The present study evaluated whether in vitro measures of aromatase inhibition as inputs into a quantitative adverse outcome pathway (qAOP) construct could effectively predict in vivo effects on 17β-estradiol (E2) and vitellogenin (VTG) concentrations in female fathead minnows. Five chemicals identified as aromatase inhibitors in mammalian-based ToxCast assays were screened for their ability to inhibit fathead minnow aromatase in vitro. Female fathead minnows were then exposed to 3 of those chemicals: letrozole, epoxiconazole, and imazalil in concentration–response (5 concentrations plus control) for 24 h. Consistent with AOP-based expectations, all 3 chemicals caused significant reductions in plasma E2 and hepatic VTG transcription. Characteristic compensatory upregulation of aromatase and follicle-stimulating hormone receptor (fshr) transcripts in the ovary were observed for letrozole but not for the other 2 compounds.
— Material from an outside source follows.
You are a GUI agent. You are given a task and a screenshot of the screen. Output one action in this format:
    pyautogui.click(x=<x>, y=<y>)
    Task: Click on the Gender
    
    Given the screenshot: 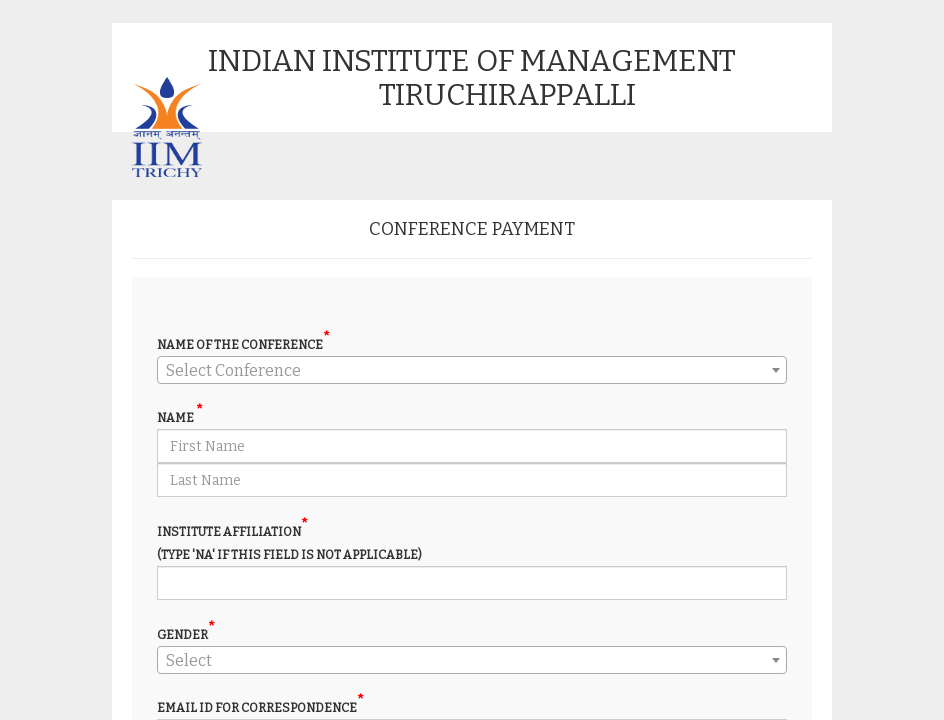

Considering the overall patterns of concentration–response and temporal concordance among endpoints, data from the in vivo experiments strengthen confidence in the qualitative relationships outlined by the AOP. Quantitatively, the qAOP model provided predictions that fell within the standard error of measured data for letrozole but not for imazalil and epoxiconazole. However, the inclusion of measured plasma concentrations of the test chemicals as inputs improved model predictions, with all predictions falling within the range of measured values. Results highlight both the utility and limitations of the qAOP and its potential use in 21st century ecotoxicology. Environ Toxicol Chem 2021;40:1155–1170. © 2020 SETAC. This article has been contributed to by US Government employees and their work is in the public domain in the USA.